Даурен в изумлении поглядел на него и хотел что-то сказать, но в комнату влетела Дамели. Она вся так и светилась от радости.
— Папа, отец идет! — крикнула она, и сразу же в окне промелькнула костлявая, похожая чем-то на хищную птицу фигура Хасена. Он сегодня выглядел — кто его знал — совершенным франтом. На нем был хотя старый, но образцово вычищенный и выутюженный черный бостоновый костюм, на голове академическая черная шапочка, черные, доведенные до блеска, но, конечно, видевшие всякие виды штиблеты. Ко всему этому — белоснежный воротник, фрачная рубашка и красный в крапинку галстук! «На свадьбу-то ты пришел не так, — зло подумал Ажимов, — и опять посмотрел в окно: не идет, а бежит, скотина, и лицо все время кривится — не поймешь — плачет он или улыбается».
Даурен вскочил и бросился из комнаты.
— Ну, послал бог дурачку праздничек, — зло усмехнулся Еламан.
— А ну! — рявкнул вдруг Ажимов. — Чем тут сидеть и болтать глупости, иди помоги Бекайдару.
Когда на Еламана кричали, он как бы растворялся в воздухе, так и сейчас никто не заметил, как он исчез.

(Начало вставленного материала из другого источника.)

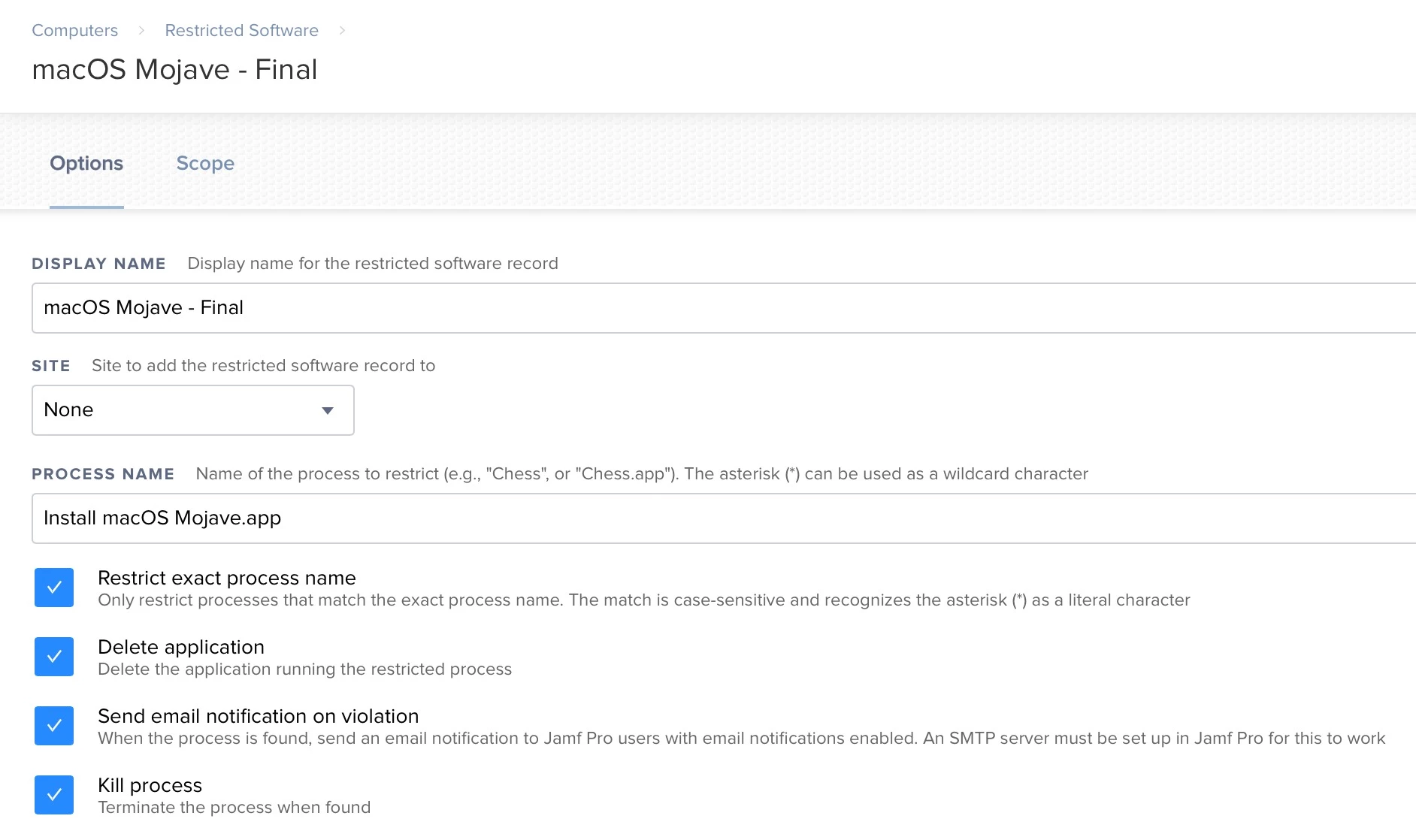Click the Site dropdown arrow

pyautogui.click(x=328, y=410)
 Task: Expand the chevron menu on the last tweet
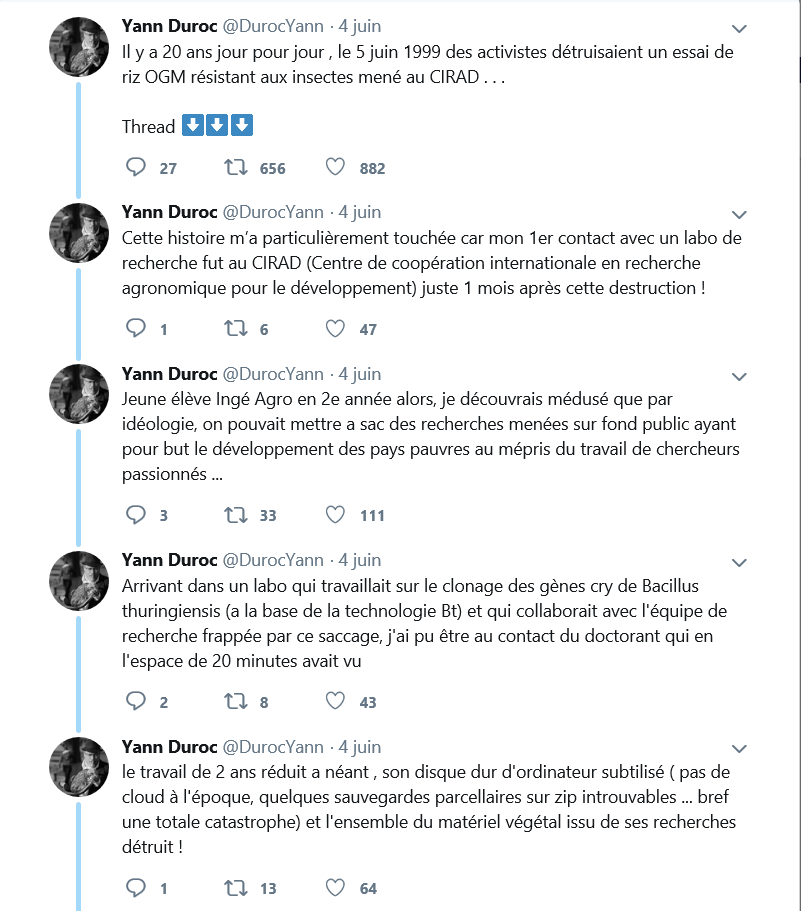[x=739, y=748]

Ажимов вышел из комнаты, он увидел: стоят в красном уголке двое мужчин, обнимаются и плачут. Он хмуро и молча прошел мимо.
— Да милый ты мой, да соколик ты мой! — причитал Хасен. — Я ведь совсем недавно узнал, что ты приехал. Хотел сразу же лететь к тебе, да подумал — нет! Сердце не выдержит. Я ведь и не чаял тебя видеть живым. Да и сейчас не верю, точно ли это ты!
— Я! Я! Я! — отвечал Даурен, тоже плача и не вытирая слез. — Э, брат, я самый! И видишь — живой и невредимый. Ну дай же, дай же и мне посмотреть на тебя.
— Аллах, аллах. Значит, и на самом деле есть ты, аллах, если мог послать мне такую радость, — плакал старый охотник.
И вдруг чистый девичий голос сзади выкрикнул:
— Вы обнимаетесь, а я то что? Вы меня-то забыли, отцы мои!
И тут Хасен вдруг отпустил Даурена, кинулся к Дамели и заключил ее в крепкие медвежьи объятья.
— Айналайын, зрачок мой! Только и была у меня одна мечта: вручить тебя Даурену. Дауке, на! Бери! Вот тебе память о Кунсары.
Вокруг Даурена, дочери и брата собрались уже люди, и некоторые тоже, особенно девушки, вытирали глаза. В это время через круг пробился Жариков.
— Друзья, друзья, — сказал он, наклоняясь и обнимая всех троих, — вам всем троим досталось редкое счастье встретиться через двадцать лет. Скольким моим товарищам не довелось дожить до этого дня. Ну, такую, встречу надо достойно отметить. Прошу к столу. Дамели, командуй парадом — веди своих отцов на их места.
Первый тост провозгласил Жариков, он сказал:
— Товарищи, сегодня нашему уважаемому другу и самому старшему из членов нашего коллектива исполнилось шестьдесят лет. Только три или четыре человека здесь присутствующих знают его больше тех пяти-шести месяцев, которые он проработал с нами, но, товарищи, и этих месяцев оказалось достаточно, чтобы мы полюбили его всем сердцем.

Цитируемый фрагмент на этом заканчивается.